# DIRECTION A
Answer these from the prediction system thread, one line each:
(i) How many recent results is Lucas's form column based on?
(ii) About how many games did Lucas look at?
(iii) What should the chances for each game add up to after rescaling?
# DIRECTION B
In the prediction system thread, why does Lucas think basing his prediction on the difference between the home and away columns works? Answer in one to three sentences.
# DIRECTION C
Go on with the prediction system thread from where it stops.

***** TEXT EXTRACT

System development

April 15, 2003

I hope you are not sick of my silly questions yet;) Here comes another layman's question about developing a prediction system. I managed to add a " form going into the game" column (based on points granted depending on the 5 most recent results) to Joe's Excel files. I based my outcome prediction on the DIFFERENCE between the home and away column and having analysed a statistically significant number of games( over 12000) it prooved to work quite OK( generally, the bigger the difference the higher the percentage of home wins and so on). What I am not sure of is how to convert my analysis into a prediction system, which would allow for the fluctuations in the percentages of particular outcomes throughout the whole extent of the DIFFERENCE. Is there a way I can adjust a straight line equation to the results( Looks as though my graph would change linearly, if I found a way to eliminate the bloody fluctuations)? Thank you in advance. Lucas

April 15, 2003

Re: System development No such thing as a silly question Lucas, just silly answers ;) I'm not quite clear what you are trying to do. As I understand it you have a parameter for each team (the number of points gained) and you want to relate the difference in these parameters to the probabilities of home win, draw and away win? You could do a linear regression. Group your data together into 'bands' e.g. all matches where the points difference is -1-0, 0-1, 1-2, 2-3 etc. For each of these bands calculate the percentage of home wins. Now plot these percentages against the midpoint of the bands (e.g. -0.5, 0.5, 1.5, 2.5 in the above example). You should have an equation for this line which relates the difference in 'rating' to the chances of a home win. Same procedure for draws and aways. What you will need to do then is to rescale so that the chances for each game add to 100%. However, I think you will need to be more sophisticated than this to make a profit ;-)

**********
***** DATASET RECORDS

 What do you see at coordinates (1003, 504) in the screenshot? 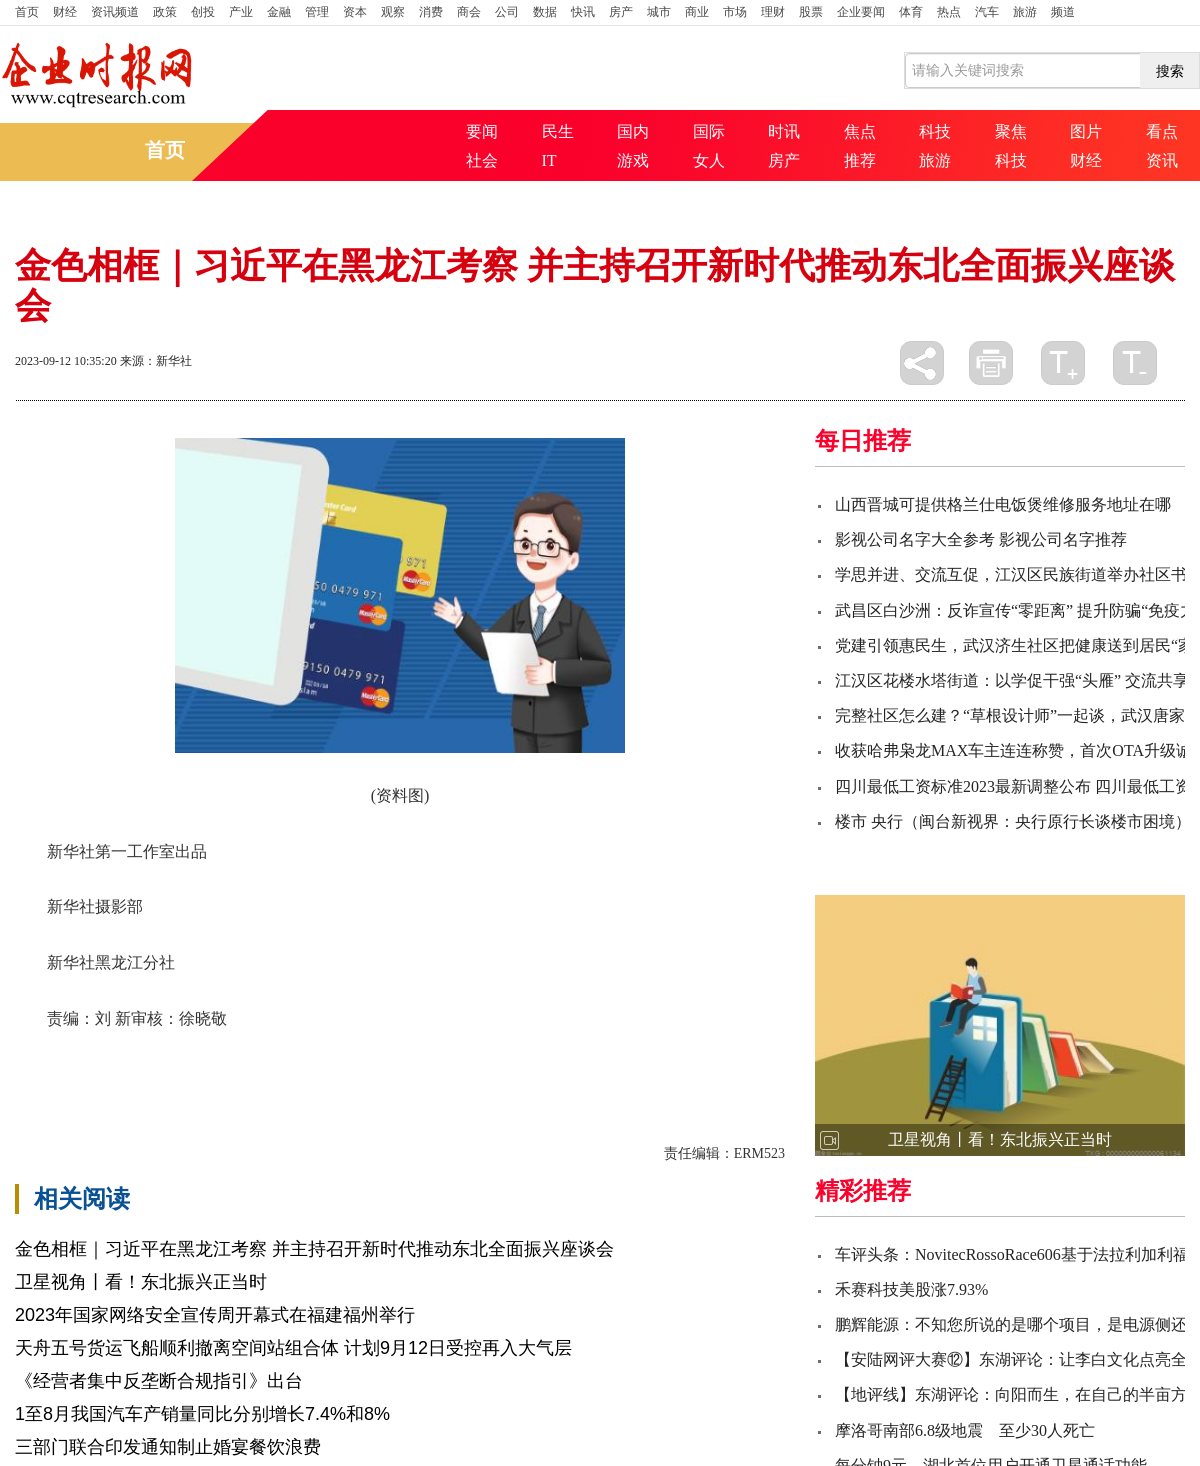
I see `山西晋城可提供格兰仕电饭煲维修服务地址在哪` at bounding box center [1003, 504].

**********
***** DATASET RECORDS

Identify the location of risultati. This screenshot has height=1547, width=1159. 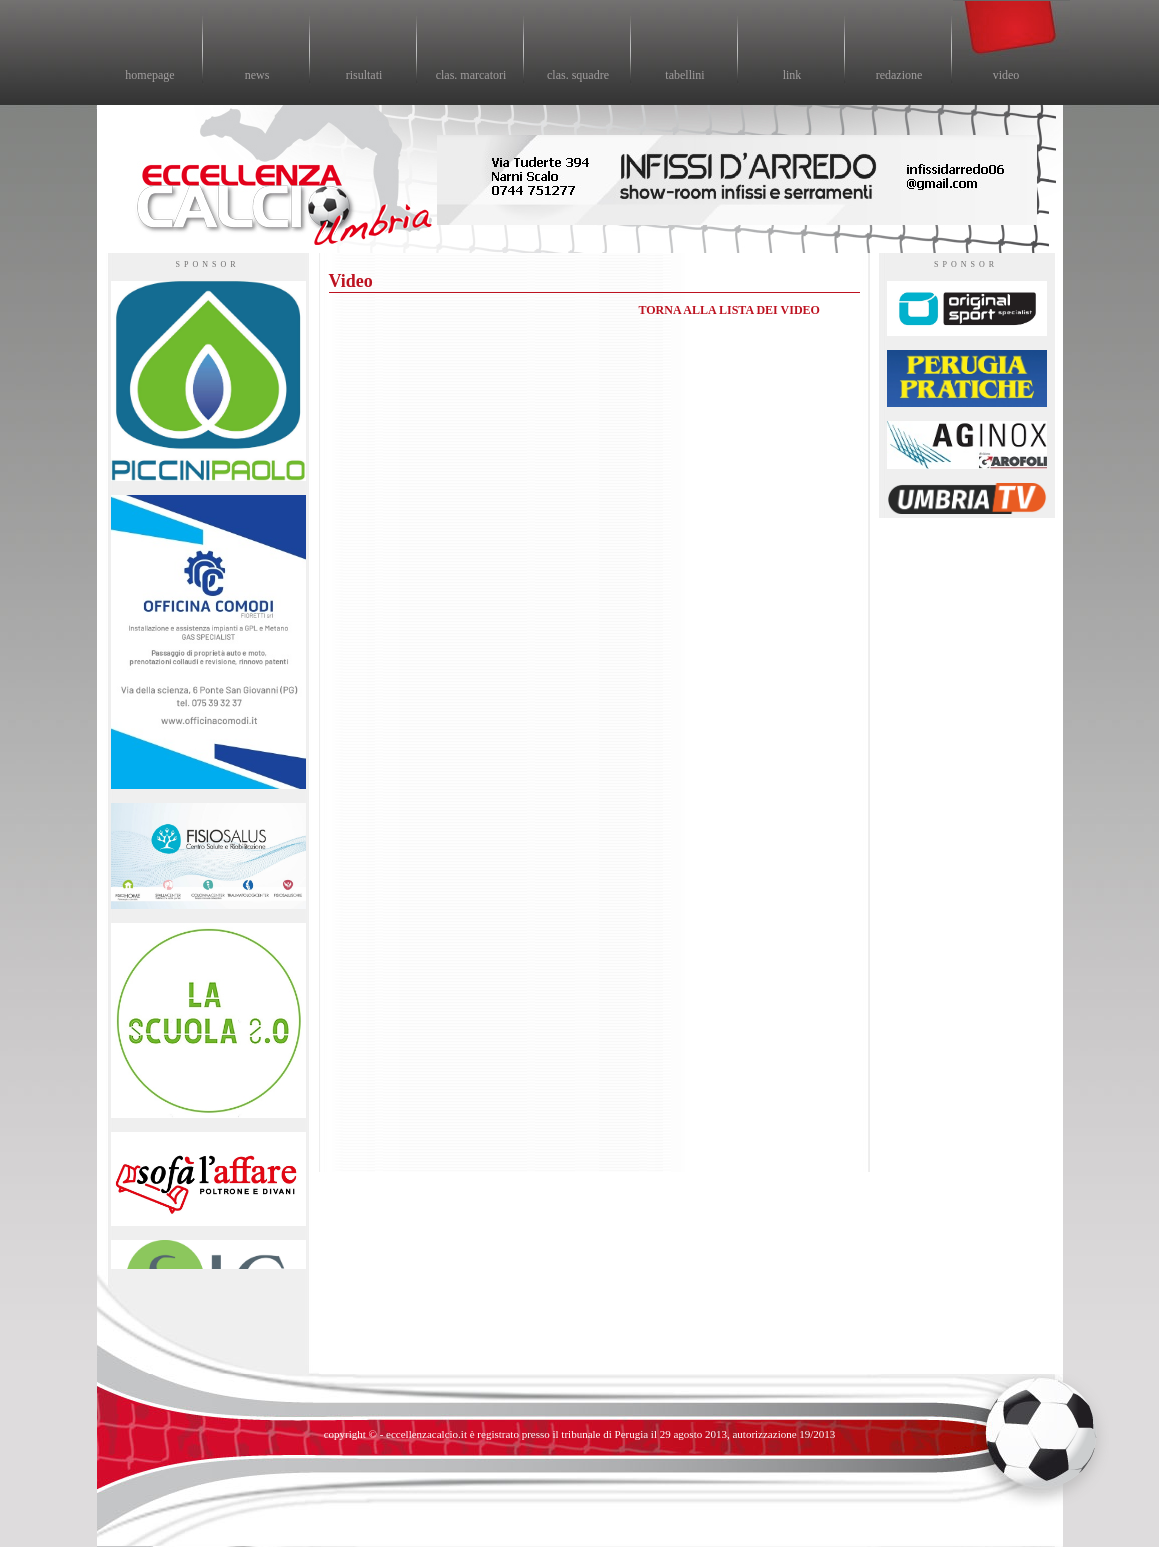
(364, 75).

**********

# TASK RESULT A
(i) 5
(ii) Over 12000
(iii) 100%

# TASK RESULT B
He looked at more than 12000 games and found that, in general, the bigger the difference between the home and away columns, the higher the share of home wins.

# TASK RESULT C
Osesame · April 15, 2003

Re: System development The problem I find with this type of analysis is that all teams are different.....back to my fingerprint idea for each team......see the results for Chelsea in derbies thread. +5pts for team A will probably mean something different than for the rest of the teams in a particular league.It will almost certainly not be transferable to a different league in the same country.As for transferring a system of numerical data from one country to another imho it is a waste of time. You also will need to separate home and away form. Good fortune with what you are doing though, but I think I have been where you are now many times before

Joe · April 15, 2003

Re: System development There's no way to elimate all the fluctuations, no matter how good your rating system - there is simply too much variabilty in football results. Your straight line represents the best fit relationship between your ratings and probability of result. Unfortunately, if there is too much variability arround this line, it's unlikely to provide you with a profitable betting system. The key then is to develop a system that eliminates as much of the variability/fluctuation as possible.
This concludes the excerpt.